··· Data records
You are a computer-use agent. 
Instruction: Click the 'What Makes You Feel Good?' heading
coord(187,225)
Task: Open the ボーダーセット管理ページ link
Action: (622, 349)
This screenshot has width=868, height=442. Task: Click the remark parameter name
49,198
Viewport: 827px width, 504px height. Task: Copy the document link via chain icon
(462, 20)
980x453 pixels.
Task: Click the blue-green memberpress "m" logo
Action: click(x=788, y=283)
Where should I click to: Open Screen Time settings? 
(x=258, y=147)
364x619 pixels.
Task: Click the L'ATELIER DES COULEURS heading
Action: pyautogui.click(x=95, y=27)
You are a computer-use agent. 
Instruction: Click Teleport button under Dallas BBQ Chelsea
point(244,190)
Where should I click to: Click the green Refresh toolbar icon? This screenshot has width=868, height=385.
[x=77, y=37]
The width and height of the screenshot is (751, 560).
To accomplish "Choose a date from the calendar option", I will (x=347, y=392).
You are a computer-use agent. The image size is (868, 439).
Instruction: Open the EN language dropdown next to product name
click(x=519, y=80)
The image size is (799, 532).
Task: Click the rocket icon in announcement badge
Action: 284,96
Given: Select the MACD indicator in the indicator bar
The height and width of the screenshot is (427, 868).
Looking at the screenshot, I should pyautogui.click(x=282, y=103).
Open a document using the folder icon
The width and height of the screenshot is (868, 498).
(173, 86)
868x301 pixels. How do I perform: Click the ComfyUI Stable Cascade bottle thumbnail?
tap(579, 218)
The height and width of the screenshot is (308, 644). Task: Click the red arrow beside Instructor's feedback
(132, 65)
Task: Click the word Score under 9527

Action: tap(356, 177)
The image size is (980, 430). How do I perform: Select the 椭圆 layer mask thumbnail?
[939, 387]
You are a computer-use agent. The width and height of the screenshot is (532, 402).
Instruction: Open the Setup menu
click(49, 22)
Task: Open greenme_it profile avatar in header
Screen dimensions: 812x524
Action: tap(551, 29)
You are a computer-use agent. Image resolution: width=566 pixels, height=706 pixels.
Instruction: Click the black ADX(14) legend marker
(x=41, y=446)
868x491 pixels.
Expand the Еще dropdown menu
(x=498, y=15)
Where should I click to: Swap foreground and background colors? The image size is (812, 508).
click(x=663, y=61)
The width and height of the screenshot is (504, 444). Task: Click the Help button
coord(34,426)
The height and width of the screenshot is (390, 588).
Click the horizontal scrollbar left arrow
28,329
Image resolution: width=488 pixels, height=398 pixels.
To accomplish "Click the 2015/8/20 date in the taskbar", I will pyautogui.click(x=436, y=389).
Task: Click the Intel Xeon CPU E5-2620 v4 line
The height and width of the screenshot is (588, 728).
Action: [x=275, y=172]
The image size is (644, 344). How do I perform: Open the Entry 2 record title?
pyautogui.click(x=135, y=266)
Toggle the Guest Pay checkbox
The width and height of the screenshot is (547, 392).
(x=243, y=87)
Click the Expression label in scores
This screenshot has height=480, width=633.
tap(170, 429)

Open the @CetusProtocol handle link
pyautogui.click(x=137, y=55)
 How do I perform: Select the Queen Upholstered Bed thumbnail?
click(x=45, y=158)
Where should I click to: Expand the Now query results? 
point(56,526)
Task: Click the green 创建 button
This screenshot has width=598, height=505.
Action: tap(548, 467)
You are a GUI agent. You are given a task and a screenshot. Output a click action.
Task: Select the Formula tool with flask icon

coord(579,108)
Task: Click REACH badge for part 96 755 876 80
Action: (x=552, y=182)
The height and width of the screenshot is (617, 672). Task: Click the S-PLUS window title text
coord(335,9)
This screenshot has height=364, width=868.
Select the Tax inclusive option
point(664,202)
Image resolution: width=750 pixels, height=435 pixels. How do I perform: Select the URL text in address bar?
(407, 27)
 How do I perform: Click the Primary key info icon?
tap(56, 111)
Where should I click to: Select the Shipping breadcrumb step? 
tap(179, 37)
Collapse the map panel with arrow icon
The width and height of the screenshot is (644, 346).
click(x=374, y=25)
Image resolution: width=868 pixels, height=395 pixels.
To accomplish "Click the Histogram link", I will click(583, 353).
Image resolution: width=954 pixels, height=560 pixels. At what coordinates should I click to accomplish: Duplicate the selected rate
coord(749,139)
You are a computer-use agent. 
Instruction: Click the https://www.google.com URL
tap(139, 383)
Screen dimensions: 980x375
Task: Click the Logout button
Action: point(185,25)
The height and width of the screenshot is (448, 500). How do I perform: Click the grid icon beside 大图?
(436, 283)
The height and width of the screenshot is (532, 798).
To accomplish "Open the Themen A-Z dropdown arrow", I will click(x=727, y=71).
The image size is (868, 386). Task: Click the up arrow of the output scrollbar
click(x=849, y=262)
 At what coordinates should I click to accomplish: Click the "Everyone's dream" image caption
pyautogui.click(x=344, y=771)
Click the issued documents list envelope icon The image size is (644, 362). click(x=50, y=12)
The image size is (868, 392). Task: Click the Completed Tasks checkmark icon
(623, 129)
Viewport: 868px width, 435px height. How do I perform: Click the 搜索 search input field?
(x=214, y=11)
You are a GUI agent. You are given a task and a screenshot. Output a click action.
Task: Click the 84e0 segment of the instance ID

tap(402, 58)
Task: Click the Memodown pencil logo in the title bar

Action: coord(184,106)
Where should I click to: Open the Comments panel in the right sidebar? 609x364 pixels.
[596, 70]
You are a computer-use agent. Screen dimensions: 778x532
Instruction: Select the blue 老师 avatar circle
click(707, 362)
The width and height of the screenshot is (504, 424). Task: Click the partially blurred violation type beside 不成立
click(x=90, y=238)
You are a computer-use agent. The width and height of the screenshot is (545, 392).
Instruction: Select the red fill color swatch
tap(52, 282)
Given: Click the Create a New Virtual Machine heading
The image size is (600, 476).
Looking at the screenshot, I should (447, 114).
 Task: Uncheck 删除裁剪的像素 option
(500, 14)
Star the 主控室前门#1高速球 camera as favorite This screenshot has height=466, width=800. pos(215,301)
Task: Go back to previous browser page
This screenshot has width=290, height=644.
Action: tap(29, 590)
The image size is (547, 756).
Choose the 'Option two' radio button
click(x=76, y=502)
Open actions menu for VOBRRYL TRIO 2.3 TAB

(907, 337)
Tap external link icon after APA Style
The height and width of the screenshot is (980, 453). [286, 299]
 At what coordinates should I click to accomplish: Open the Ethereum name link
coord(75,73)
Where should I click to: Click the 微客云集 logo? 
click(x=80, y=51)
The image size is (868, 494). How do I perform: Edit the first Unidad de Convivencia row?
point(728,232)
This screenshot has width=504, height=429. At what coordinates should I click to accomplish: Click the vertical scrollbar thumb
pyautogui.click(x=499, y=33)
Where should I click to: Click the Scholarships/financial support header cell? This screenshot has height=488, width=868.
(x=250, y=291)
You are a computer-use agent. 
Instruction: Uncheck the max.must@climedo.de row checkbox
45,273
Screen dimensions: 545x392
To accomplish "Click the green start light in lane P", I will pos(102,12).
······
## Instructions to follow
In full and exactly as written, reproduce the records above.

## Solution below
You are a computer-use agent. 
Instruction: Click the 'What Makes You Feel Good?' heading
coord(187,225)
Task: Open the ボーダーセット管理ページ link
Action: (622, 349)
This screenshot has width=868, height=442. Task: Click the remark parameter name
49,198
Viewport: 827px width, 504px height. Task: Copy the document link via chain icon
(462, 20)
980x453 pixels.
Task: Click the blue-green memberpress "m" logo
Action: click(x=788, y=283)
Where should I click to: Open Screen Time settings? 
(x=258, y=147)
364x619 pixels.
Task: Click the L'ATELIER DES COULEURS heading
Action: pyautogui.click(x=95, y=27)
You are a computer-use agent. 
Instruction: Click Teleport button under Dallas BBQ Chelsea
point(244,190)
Where should I click to: Click the green Refresh toolbar icon? This screenshot has width=868, height=385.
[x=77, y=37]
The width and height of the screenshot is (751, 560).
To accomplish "Choose a date from the calendar option", I will (x=347, y=392).
You are a computer-use agent. The image size is (868, 439).
Instruction: Open the EN language dropdown next to product name
click(x=519, y=80)
The image size is (799, 532).
Task: Click the rocket icon in announcement badge
Action: 284,96
Given: Select the MACD indicator in the indicator bar
The height and width of the screenshot is (427, 868).
Looking at the screenshot, I should pyautogui.click(x=282, y=103).
Open a document using the folder icon
The width and height of the screenshot is (868, 498).
(173, 86)
868x301 pixels. How do I perform: Click the ComfyUI Stable Cascade bottle thumbnail?
tap(579, 218)
The height and width of the screenshot is (308, 644). Task: Click the red arrow beside Instructor's feedback
(132, 65)
Task: Click the word Score under 9527

Action: tap(356, 177)
The image size is (980, 430). How do I perform: Select the 椭圆 layer mask thumbnail?
[939, 387]
You are a computer-use agent. The width and height of the screenshot is (532, 402).
Instruction: Open the Setup menu
click(49, 22)
Task: Open greenme_it profile avatar in header
Screen dimensions: 812x524
Action: tap(551, 29)
You are a computer-use agent. Image resolution: width=566 pixels, height=706 pixels.
Instruction: Click the black ADX(14) legend marker
(x=41, y=446)
868x491 pixels.
Expand the Еще dropdown menu
(x=498, y=15)
Where should I click to: Swap foreground and background colors? The image size is (812, 508).
click(x=663, y=61)
The width and height of the screenshot is (504, 444). Task: Click the Help button
coord(34,426)
The height and width of the screenshot is (390, 588).
Click the horizontal scrollbar left arrow
28,329
Image resolution: width=488 pixels, height=398 pixels.
To accomplish "Click the 2015/8/20 date in the taskbar", I will pyautogui.click(x=436, y=389).
Task: Click the Intel Xeon CPU E5-2620 v4 line
The height and width of the screenshot is (588, 728).
Action: [x=275, y=172]
The image size is (644, 344). How do I perform: Open the Entry 2 record title?
pyautogui.click(x=135, y=266)
Toggle the Guest Pay checkbox
The width and height of the screenshot is (547, 392).
(x=243, y=87)
Click the Expression label in scores
This screenshot has height=480, width=633.
tap(170, 429)

Open the @CetusProtocol handle link
pyautogui.click(x=137, y=55)
 How do I perform: Select the Queen Upholstered Bed thumbnail?
click(x=45, y=158)
Where should I click to: Expand the Now query results? 
point(56,526)
Task: Click the green 创建 button
This screenshot has width=598, height=505.
Action: tap(548, 467)
You are a GUI agent. You are given a task and a screenshot. Output a click action.
Task: Select the Formula tool with flask icon

coord(579,108)
Task: Click REACH badge for part 96 755 876 80
Action: (x=552, y=182)
The height and width of the screenshot is (617, 672). Task: Click the S-PLUS window title text
coord(335,9)
This screenshot has height=364, width=868.
Select the Tax inclusive option
point(664,202)
Image resolution: width=750 pixels, height=435 pixels. How do I perform: Select the URL text in address bar?
(407, 27)
 How do I perform: Click the Primary key info icon?
tap(56, 111)
Where should I click to: Select the Shipping breadcrumb step? 
tap(179, 37)
Collapse the map panel with arrow icon
The width and height of the screenshot is (644, 346).
click(x=374, y=25)
Image resolution: width=868 pixels, height=395 pixels.
To accomplish "Click the Histogram link", I will click(583, 353).
Image resolution: width=954 pixels, height=560 pixels. At what coordinates should I click to accomplish: Duplicate the selected rate
coord(749,139)
You are a computer-use agent. 
Instruction: Click the https://www.google.com URL
tap(139, 383)
Screen dimensions: 980x375
Task: Click the Logout button
Action: point(185,25)
The height and width of the screenshot is (448, 500). How do I perform: Click the grid icon beside 大图?
(436, 283)
The height and width of the screenshot is (532, 798).
To accomplish "Open the Themen A-Z dropdown arrow", I will click(x=727, y=71).
The image size is (868, 386). Task: Click the up arrow of the output scrollbar
click(x=849, y=262)
 At what coordinates should I click to accomplish: Click the "Everyone's dream" image caption
pyautogui.click(x=344, y=771)
Click the issued documents list envelope icon The image size is (644, 362). click(x=50, y=12)
The image size is (868, 392). Task: Click the Completed Tasks checkmark icon
(623, 129)
Viewport: 868px width, 435px height. How do I perform: Click the 搜索 search input field?
(x=214, y=11)
You are a GUI agent. You are given a task and a screenshot. Output a click action.
Task: Click the 84e0 segment of the instance ID

tap(402, 58)
Task: Click the Memodown pencil logo in the title bar

Action: coord(184,106)
Where should I click to: Open the Comments panel in the right sidebar? 609x364 pixels.
[596, 70]
You are a computer-use agent. Screen dimensions: 778x532
Instruction: Select the blue 老师 avatar circle
click(707, 362)
The width and height of the screenshot is (504, 424). Task: Click the partially blurred violation type beside 不成立
click(x=90, y=238)
You are a computer-use agent. The width and height of the screenshot is (545, 392).
Instruction: Select the red fill color swatch
tap(52, 282)
Given: Click the Create a New Virtual Machine heading
The image size is (600, 476).
Looking at the screenshot, I should (447, 114).
 Task: Uncheck 删除裁剪的像素 option
(500, 14)
Star the 主控室前门#1高速球 camera as favorite This screenshot has height=466, width=800. pos(215,301)
Task: Go back to previous browser page
This screenshot has width=290, height=644.
Action: tap(29, 590)
The image size is (547, 756).
Choose the 'Option two' radio button
click(x=76, y=502)
Open actions menu for VOBRRYL TRIO 2.3 TAB

(907, 337)
Tap external link icon after APA Style
The height and width of the screenshot is (980, 453). [286, 299]
 At what coordinates should I click to accomplish: Open the Ethereum name link
coord(75,73)
Where should I click to: Click the 微客云集 logo? 
click(x=80, y=51)
The image size is (868, 494). How do I perform: Edit the first Unidad de Convivencia row?
point(728,232)
This screenshot has width=504, height=429. At what coordinates should I click to accomplish: Click the vertical scrollbar thumb
pyautogui.click(x=499, y=33)
Where should I click to: Click the Scholarships/financial support header cell? This screenshot has height=488, width=868.
(x=250, y=291)
You are a computer-use agent. 
Instruction: Uncheck the max.must@climedo.de row checkbox
45,273
Screen dimensions: 545x392
To accomplish "Click the green start light in lane P", I will pos(102,12).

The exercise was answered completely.